Imagine my surprise when Van Meter sells me a believable story about the love life of a teenage girl stuck in the public eye, with only the barest hint of a band as a backdrop to the character development. Zero is an incredibly easy character to like and her troubles with Ginger Kinkaid (the boy she likes, that likes her, both of which can't get it together long enough to have a good talk) are an interesting twist on the usual "friend who likes friend but doesn't want to ruin it" plot device, having Ginger remark early on in the story that he has no plans to be that guy.

What's more is that Van Meter also takes the time to flesh out the other characters in the story wonderfully, which makes it much easier on the reader who just picked up this volume and has read no other. The Hopeless-Savage clan is a great family that are realistically, albeit somewhat over-the-top in Osbourne fashion, portrayed in the way they interact: the mother worries about her youngest because Zero is just like her, the father is the peacemaker and more down-to-earth of the two parents, and the kids have found their own way as they grow up within the strange confines of their lives (how does the son of rock-and-roll royalty rebel? Corporate shillery of course).

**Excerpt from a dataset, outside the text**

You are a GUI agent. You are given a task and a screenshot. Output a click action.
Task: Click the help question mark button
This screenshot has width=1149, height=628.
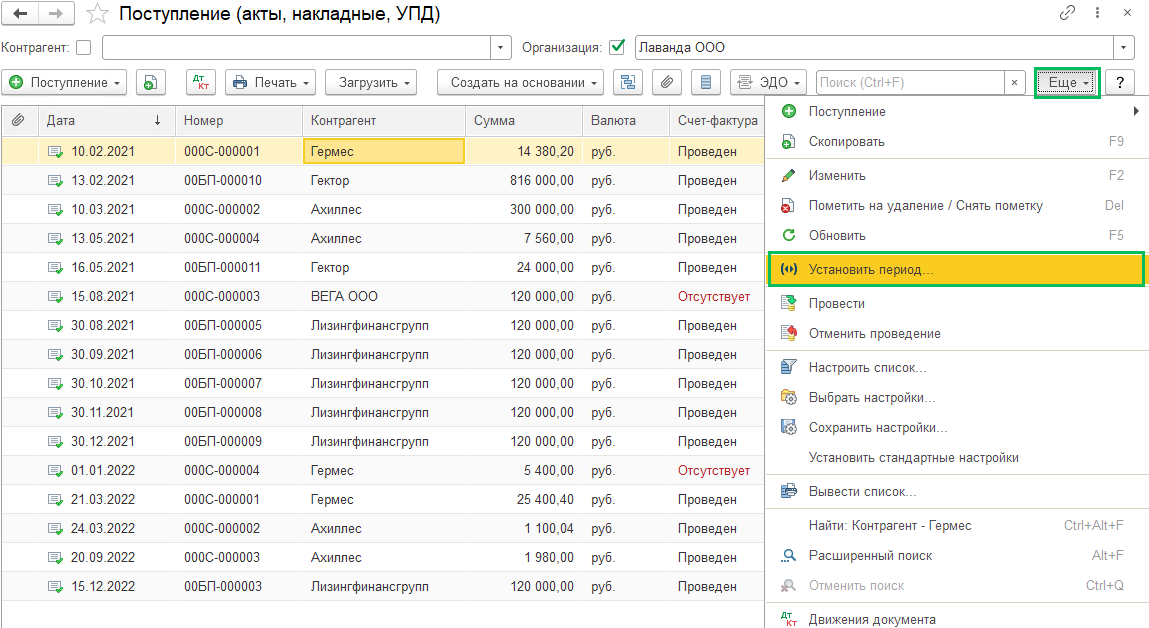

The art is quite good and fits the story well. Bryan Lee O'Malley handles the bulk of the art chores and his style is something that reminds me of Jhonen Vasquez's Johnny The Homicidal Maniac or Invader Zim, but less dark and creepy, and no brains popping out of skulls. It's cartoonish but his characters are discernible and even individually animate, each having a style of movement key to the character (hard to do in a comic book). It fits the tale of teenage love very well.

The back-up artists also lend great creditability to the book: Andi Watson (Geisha, Breakfast Afternoon, Namor), Christine Norrie (Cheat), and Chynna Clugston-Major (Blue Monday) all jump onboard to drawn several flashback sequences, which helps to demonstrate that they are in fact flashbacks, not to mention making the comic more visually dynamic. And Terry Dodson's cover work for the series is sprinkled sparsely throughout the book, which is great to look at. Who doesn't like Terry Dodson art? Only those wacky communists, that's who.

It really is a great little story that hits all the high points of a teen love story, without taking itself too seriously. At $11.95, you get the main story, a sketch and pin-up section, and an introduction by Andrew Wheeler of The Ninth Art website (www.ninthart.com). Which just goes to show you, some people actually read reviews like these. People just like YOU! MUHAHAHAHAHA!

Editor's Note: As always, the opinions expressed by Mr. Sparling are not necessarily those of Fanboy Planet. We're not sure what he's laughing about, nor why he seems to be unaware the Cold War ended.